Coding help on StackOverflow dives as AI assistants rise

StackOverflow, once the favoured destination of developers in search of coding help, is suffering from declining activity, with new questions tumbling 75 percent since their peak in 2017, and down 60 percent year-on-year in December 2024.

The data is taken from the StackExchange Data Explorer which allows SQL queries against StackExchange databases (of which StackOverflow is much the largest), updated every week.

Developer Theodore Smith, who was formerly among the top one percent of contributors to the site, suggested “StackOverflow has less than one year of life left,” noting that new questions had declined by around 76 percent since the launch of ChatGPT in November 2022. However he blames not only AI assistants but also the culture of the site, complaining about what he called a “nicely formatted question” of his own that was closed as being both a duplicate and opinion-based – though we note that the question was in fact answered.

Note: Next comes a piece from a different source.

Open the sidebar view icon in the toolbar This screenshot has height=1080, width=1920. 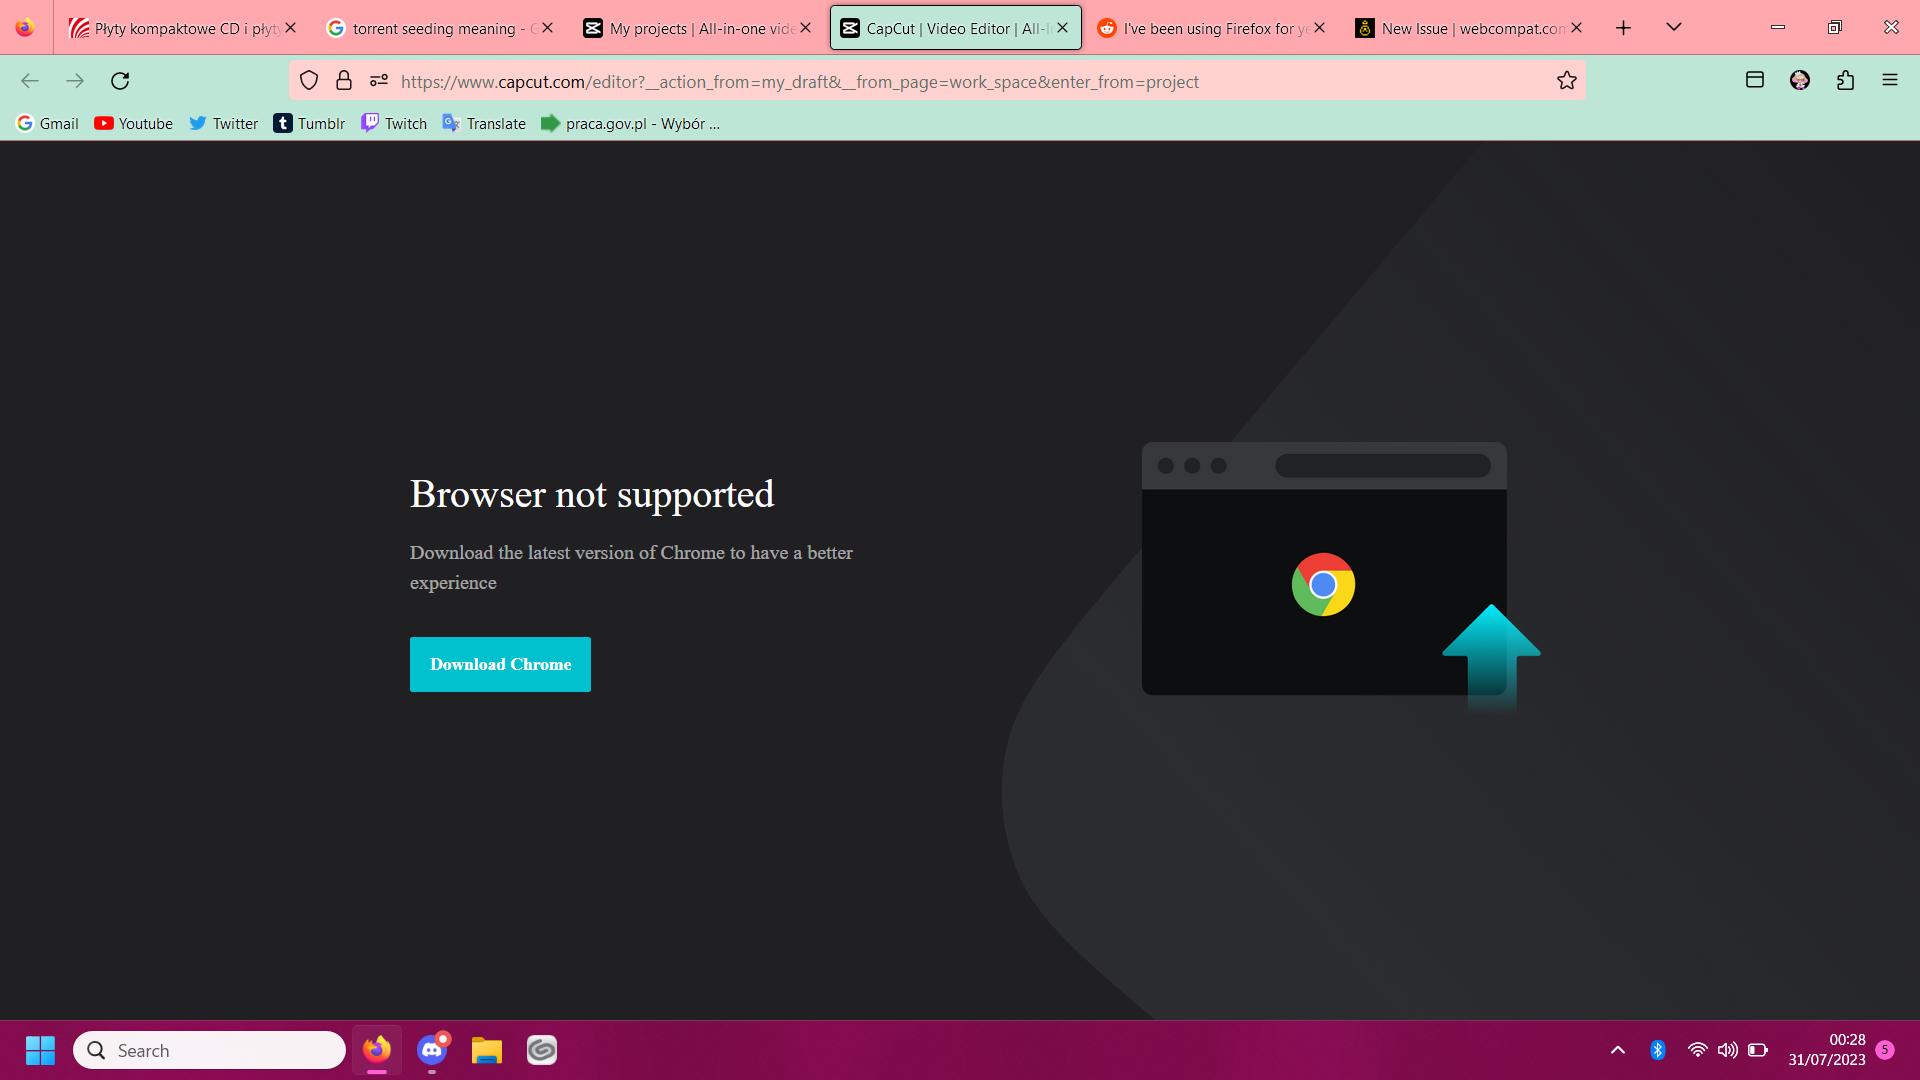click(x=1754, y=80)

The number of new questions per month on StackOverflow, as reported by its Data Explorer tool

Moderators of StackOverflow perform an essential role in keeping the site usable but tread a difficult path between accepting low quality content and making the service approachable for newcomers.

The stats show 2017 was the peak year for new questions, but that the numbers were relatively stable until 2020 and declined sharply from 2022. It seems obvious that ubiquitous AI assistants are a part of the reason, though given that decline began even before the arrival of ChatGPT, they are perhaps not the only reason.

Developers can get value from StackOverflow without asking new questions, but a smaller number of questions means that new technology is less likely to be covered by a question someone has already asked.

The impact of AI on StackOverflow is complex. Two years ago, the site banned the use of generative AI for answering questions, based on both unreliability and the risk of swamping the site with answers that take too much time to moderate. The policy is frequently questioned, especially as the quality of AI-generated answers improves, but remains in place.

That said, StackOverflow is a business (owned since 2021 by global investment group Prosus) and has monetized its knowledgebase as a source for AI, cutting deals with Google, OpenAI, and most recently GitHub. The company also markets OverflowAI, a $10 per user/month add-on to its Teams Enterprise product that adds generative AI features for searching and summarizing both StackOverflow and private data.

The risk StackOverflow faces is that further decline in its core question and answer site will undermine the quality of its knowledgebase and therefore impact its business elsewhere.